— Итак ты понял, на каком принципе строится все то, что мы с тобой обсуждали?

— Да, — ответил я.

В тот вечер я приехал в его особняк в Донгри, чтобы рассказать об изменениях, которые я предлагал внести и частично уже внес в процесс производства паспортов в мастерской Абдула Гани. С одобрения Гани, мы расширили его, включив изготовление водительских прав, банковских счетов, кредитных карточек и даже членских билетов различных спортклубов. Кадер очень благосклонно воспринял все эти новшества, но вскоре переключился на свои излюбленные темы: добро и зло, смысл жизни.

— Не изложишь ли ты мне этот принцип? — предложил он, глядя на взмывающие в воздух и с плеском опадающие струи фонтана.
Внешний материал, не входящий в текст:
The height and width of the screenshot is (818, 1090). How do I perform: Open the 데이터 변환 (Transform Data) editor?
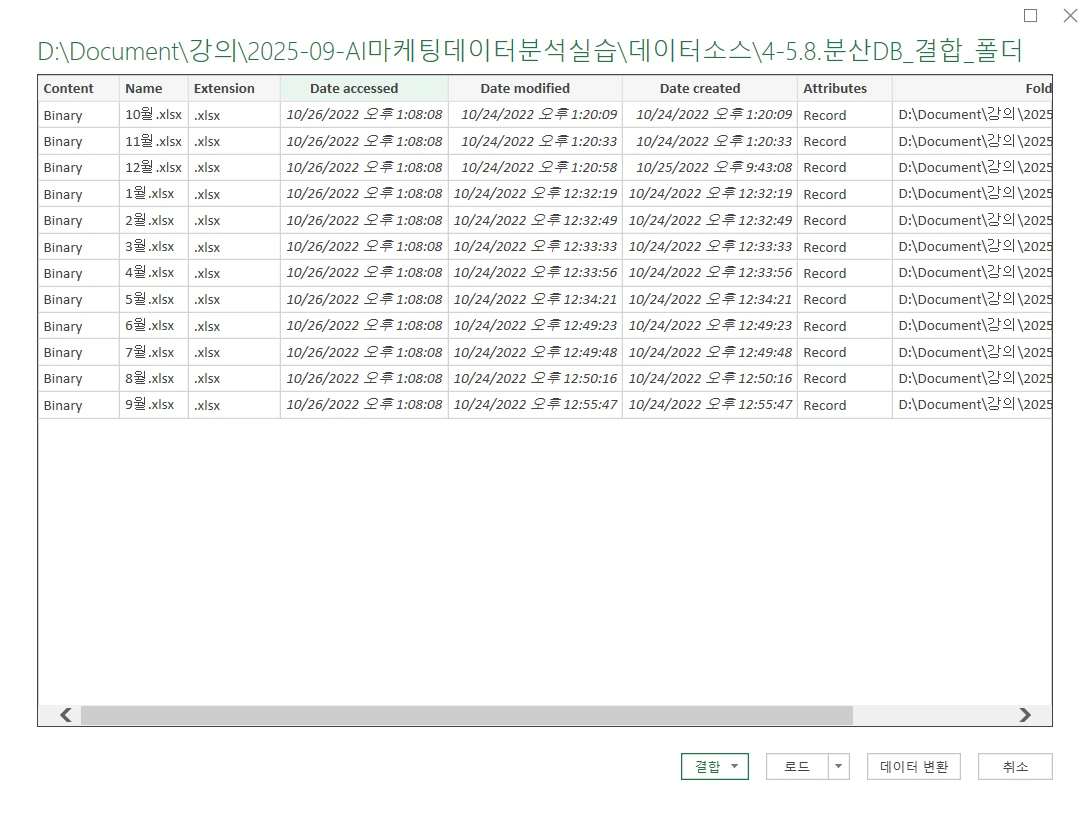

Поставив локти на ручки белого плетеного кресла, он сложил пальцы домиком, крыша которого упиралась коньком в его серебристые усы.

— Так… сейчас. Вы говорили, что вся Вселенная движется к предельной сложности. Так происходило с момента зарождения Вселенной, и ученые называют это «тенденцией к усложнению». И все то, что подталкивает ее к этому — добро, а то, что тормозит — зло.

— Великолепно, — произнес он и улыбнулся, приподняв одну бровь.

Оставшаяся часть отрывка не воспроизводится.